== REQUIRED WORK ==
Pick up the forum thread below on buying cheap military surplus and secondhand clothing, and continue it from the end of its last sentence.

== DOCUMENT TEXT ==
::::

Places like fleet farm and others have been selling surplus Military clothing and supplies , Much of it foreign Military. If you know how to shop for deals you can buy some darn good stuff that will keep you warm and dry for a very low cost.
Out standing 3 finger mitts that allow you to stay warm and still work or shoot. Wool outer garments and blankets.
you may not get a date wearing this stuff but you can get a good price on stuff that will work and last.


----------



## mvan70us (Nov 24, 2012)

Fuzzee said:


> Ah you're just looking to smoke your clothes when no ones looking.
> 
> View attachment 762
> 
> ...


The cotton and, believe it or not, big oil industries.


----------



## ibewbull (Sep 1, 2012)

Simple for me I shop Good Will and Saint Vincents. There are a lot of good servicable AMERICAN Made things there. 
Just a simple reminder to those who opt to go the camoflage rout.
The purpose of camop is to blend in. RIGHT?

::::

== THE DATA ==
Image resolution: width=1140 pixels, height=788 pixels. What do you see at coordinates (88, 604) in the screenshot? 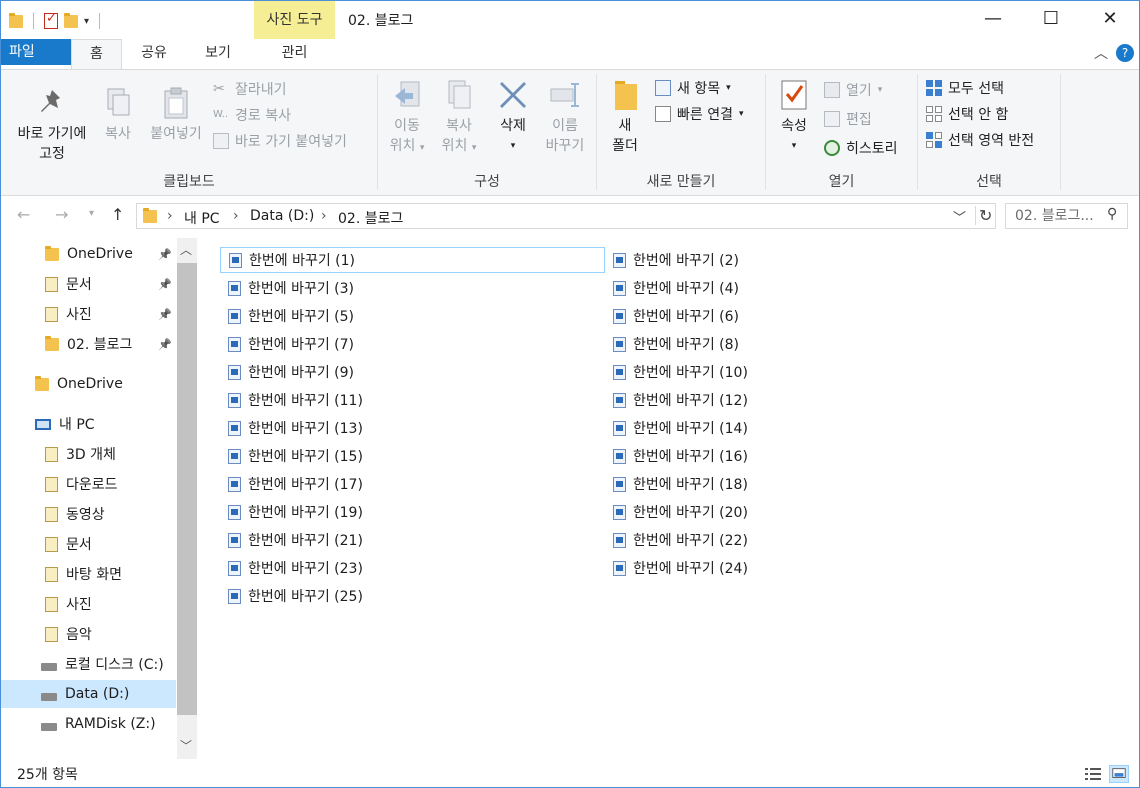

::::

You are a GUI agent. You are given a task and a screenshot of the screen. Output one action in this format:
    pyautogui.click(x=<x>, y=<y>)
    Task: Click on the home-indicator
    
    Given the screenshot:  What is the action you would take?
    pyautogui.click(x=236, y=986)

::::

== RESPONSE TO THIS TASK ==
So wearing BDU and going to town is not blending very well is it.
So please think a bit before going out dressed like GI Joe.
It just floors me to see the wanna be grunts at gun shows all decked out like the raid is going to happen any minute.
A wolf in sheeps clothing works if in a flock. 
If you are running with a wolf pack then better dress like a wolf.
BLEND and do it cheaply, survival is not a metrosexual sport.


----------



## coyote645 (Dec 5, 2012)

511 clothes period. I was issued 511 clothes when I went to Iraq as a private contractor doing security details in 2006. I'm still wearing the same clothes today, hunting, cutting firewood, etc. Ya can't tear them up. Get the heavy cotton ones.


----------



## MountainMan (Apr 4, 2012)

HOLY CRAP!!! Just fell in love with the 511 site.
5.11 Tactical Gear | Superior Tactical Clothing & Equipment
Really glad I clicked on this thread. Do any of you guys have opinions on their other products? Hurry up I've got the card out. lol


----------



## Irish (Oct 5, 2012)

501's still my favorite. . . it seems that the ones I buy online, are much stronger & last longer than the ones I have that are store bought. and I am hard on every single thing I touch! they hold up through all my mechanic work & as always wicked comfortable!


----------



## PTAaron (Nov 8, 2012)

MountainMan said:


> HOLY CRAP!!! Just fell in love with the 511 site.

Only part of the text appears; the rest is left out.